(Collected data entries)
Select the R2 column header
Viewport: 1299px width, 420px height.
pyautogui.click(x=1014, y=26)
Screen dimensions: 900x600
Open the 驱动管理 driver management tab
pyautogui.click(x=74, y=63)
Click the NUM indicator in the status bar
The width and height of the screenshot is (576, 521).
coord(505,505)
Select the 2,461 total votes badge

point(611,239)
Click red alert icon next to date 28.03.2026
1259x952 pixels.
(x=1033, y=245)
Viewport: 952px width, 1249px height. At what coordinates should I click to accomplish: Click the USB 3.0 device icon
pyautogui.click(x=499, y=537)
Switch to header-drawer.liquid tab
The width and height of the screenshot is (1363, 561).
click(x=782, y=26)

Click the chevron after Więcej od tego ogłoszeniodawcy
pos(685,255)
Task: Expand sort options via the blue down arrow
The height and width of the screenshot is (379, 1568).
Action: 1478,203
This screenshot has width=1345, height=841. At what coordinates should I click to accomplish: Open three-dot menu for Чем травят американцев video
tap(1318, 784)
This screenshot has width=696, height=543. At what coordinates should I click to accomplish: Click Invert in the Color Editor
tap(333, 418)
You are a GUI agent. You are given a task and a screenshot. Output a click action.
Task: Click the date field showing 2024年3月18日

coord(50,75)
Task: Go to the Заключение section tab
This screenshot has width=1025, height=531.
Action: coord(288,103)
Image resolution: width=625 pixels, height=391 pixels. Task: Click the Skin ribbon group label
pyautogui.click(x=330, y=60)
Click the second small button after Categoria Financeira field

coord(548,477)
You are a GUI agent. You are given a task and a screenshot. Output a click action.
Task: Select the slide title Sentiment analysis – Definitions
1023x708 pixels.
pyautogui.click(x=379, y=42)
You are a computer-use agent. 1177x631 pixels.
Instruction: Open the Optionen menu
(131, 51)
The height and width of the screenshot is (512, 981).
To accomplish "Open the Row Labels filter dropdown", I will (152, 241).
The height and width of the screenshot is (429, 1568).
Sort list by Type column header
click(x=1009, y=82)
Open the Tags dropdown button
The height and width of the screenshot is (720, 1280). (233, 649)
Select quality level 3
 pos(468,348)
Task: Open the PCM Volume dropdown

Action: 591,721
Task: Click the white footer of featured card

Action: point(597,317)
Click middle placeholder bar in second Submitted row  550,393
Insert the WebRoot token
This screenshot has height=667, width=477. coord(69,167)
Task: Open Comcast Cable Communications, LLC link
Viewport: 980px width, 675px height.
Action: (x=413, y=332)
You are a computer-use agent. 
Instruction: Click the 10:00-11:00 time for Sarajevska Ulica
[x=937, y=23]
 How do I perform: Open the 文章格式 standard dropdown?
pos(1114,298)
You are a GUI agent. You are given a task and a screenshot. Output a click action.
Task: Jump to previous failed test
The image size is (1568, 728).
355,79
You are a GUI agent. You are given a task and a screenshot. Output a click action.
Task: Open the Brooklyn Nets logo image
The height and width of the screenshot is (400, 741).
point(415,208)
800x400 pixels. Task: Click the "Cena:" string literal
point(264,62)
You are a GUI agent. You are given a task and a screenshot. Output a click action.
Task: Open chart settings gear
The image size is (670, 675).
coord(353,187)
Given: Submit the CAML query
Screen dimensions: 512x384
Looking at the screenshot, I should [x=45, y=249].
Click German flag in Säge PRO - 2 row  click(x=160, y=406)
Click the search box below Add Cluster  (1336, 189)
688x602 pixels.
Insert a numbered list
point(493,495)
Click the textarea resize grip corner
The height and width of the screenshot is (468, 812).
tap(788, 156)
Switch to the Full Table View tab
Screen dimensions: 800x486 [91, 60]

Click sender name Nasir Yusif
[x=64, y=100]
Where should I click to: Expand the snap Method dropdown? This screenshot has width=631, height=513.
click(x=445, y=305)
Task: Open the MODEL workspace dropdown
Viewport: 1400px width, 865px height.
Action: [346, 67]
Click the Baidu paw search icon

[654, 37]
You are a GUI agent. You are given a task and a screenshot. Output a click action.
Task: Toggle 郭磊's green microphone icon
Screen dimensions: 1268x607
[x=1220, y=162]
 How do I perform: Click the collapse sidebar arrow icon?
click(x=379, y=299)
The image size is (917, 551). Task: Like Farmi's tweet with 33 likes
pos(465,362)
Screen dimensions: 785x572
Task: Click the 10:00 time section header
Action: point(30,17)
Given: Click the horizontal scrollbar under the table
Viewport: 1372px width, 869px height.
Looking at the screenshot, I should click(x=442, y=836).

**PROBLEM REQUIREMENTS:** Copy out all of the data. Keep every word unchanged.

**EXERCISE ANSWER:**
Select the R2 column header
Viewport: 1299px width, 420px height.
pyautogui.click(x=1014, y=26)
Screen dimensions: 900x600
Open the 驱动管理 driver management tab
pyautogui.click(x=74, y=63)
Click the NUM indicator in the status bar
The width and height of the screenshot is (576, 521).
coord(505,505)
Select the 2,461 total votes badge

point(611,239)
Click red alert icon next to date 28.03.2026
1259x952 pixels.
(x=1033, y=245)
Viewport: 952px width, 1249px height. At what coordinates should I click to accomplish: Click the USB 3.0 device icon
pyautogui.click(x=499, y=537)
Switch to header-drawer.liquid tab
The width and height of the screenshot is (1363, 561).
click(x=782, y=26)

Click the chevron after Więcej od tego ogłoszeniodawcy
pos(685,255)
Task: Expand sort options via the blue down arrow
The height and width of the screenshot is (379, 1568).
Action: 1478,203
This screenshot has width=1345, height=841. At what coordinates should I click to accomplish: Open three-dot menu for Чем травят американцев video
tap(1318, 784)
This screenshot has width=696, height=543. At what coordinates should I click to accomplish: Click Invert in the Color Editor
tap(333, 418)
You are a GUI agent. You are given a task and a screenshot. Output a click action.
Task: Click the date field showing 2024年3月18日

coord(50,75)
Task: Go to the Заключение section tab
This screenshot has width=1025, height=531.
Action: coord(288,103)
Image resolution: width=625 pixels, height=391 pixels. Task: Click the Skin ribbon group label
pyautogui.click(x=330, y=60)
Click the second small button after Categoria Financeira field

coord(548,477)
You are a GUI agent. You are given a task and a screenshot. Output a click action.
Task: Select the slide title Sentiment analysis – Definitions
1023x708 pixels.
pyautogui.click(x=379, y=42)
You are a computer-use agent. 1177x631 pixels.
Instruction: Open the Optionen menu
(131, 51)
The height and width of the screenshot is (512, 981).
To accomplish "Open the Row Labels filter dropdown", I will (152, 241).
The height and width of the screenshot is (429, 1568).
Sort list by Type column header
click(x=1009, y=82)
Open the Tags dropdown button
The height and width of the screenshot is (720, 1280). (233, 649)
Select quality level 3
 pos(468,348)
Task: Open the PCM Volume dropdown

Action: 591,721
Task: Click the white footer of featured card

Action: point(597,317)
Click middle placeholder bar in second Submitted row  550,393
Insert the WebRoot token
This screenshot has height=667, width=477. coord(69,167)
Task: Open Comcast Cable Communications, LLC link
Viewport: 980px width, 675px height.
Action: (x=413, y=332)
You are a computer-use agent. 
Instruction: Click the 10:00-11:00 time for Sarajevska Ulica
[x=937, y=23]
 How do I perform: Open the 文章格式 standard dropdown?
pos(1114,298)
You are a GUI agent. You are given a task and a screenshot. Output a click action.
Task: Jump to previous failed test
The image size is (1568, 728).
355,79
You are a GUI agent. You are given a task and a screenshot. Output a click action.
Task: Open the Brooklyn Nets logo image
The height and width of the screenshot is (400, 741).
point(415,208)
800x400 pixels. Task: Click the "Cena:" string literal
point(264,62)
You are a GUI agent. You are given a task and a screenshot. Output a click action.
Task: Open chart settings gear
The image size is (670, 675).
coord(353,187)
Given: Submit the CAML query
Screen dimensions: 512x384
Looking at the screenshot, I should [x=45, y=249].
Click German flag in Säge PRO - 2 row  click(x=160, y=406)
Click the search box below Add Cluster  (1336, 189)
688x602 pixels.
Insert a numbered list
point(493,495)
Click the textarea resize grip corner
The height and width of the screenshot is (468, 812).
tap(788, 156)
Switch to the Full Table View tab
Screen dimensions: 800x486 [91, 60]

Click sender name Nasir Yusif
[x=64, y=100]
Where should I click to: Expand the snap Method dropdown? This screenshot has width=631, height=513.
click(x=445, y=305)
Task: Open the MODEL workspace dropdown
Viewport: 1400px width, 865px height.
Action: [346, 67]
Click the Baidu paw search icon

[654, 37]
You are a GUI agent. You are given a task and a screenshot. Output a click action.
Task: Toggle 郭磊's green microphone icon
Screen dimensions: 1268x607
[x=1220, y=162]
 How do I perform: Click the collapse sidebar arrow icon?
click(x=379, y=299)
The image size is (917, 551). Task: Like Farmi's tweet with 33 likes
pos(465,362)
Screen dimensions: 785x572
Task: Click the 10:00 time section header
Action: point(30,17)
Given: Click the horizontal scrollbar under the table
Viewport: 1372px width, 869px height.
Looking at the screenshot, I should click(x=442, y=836).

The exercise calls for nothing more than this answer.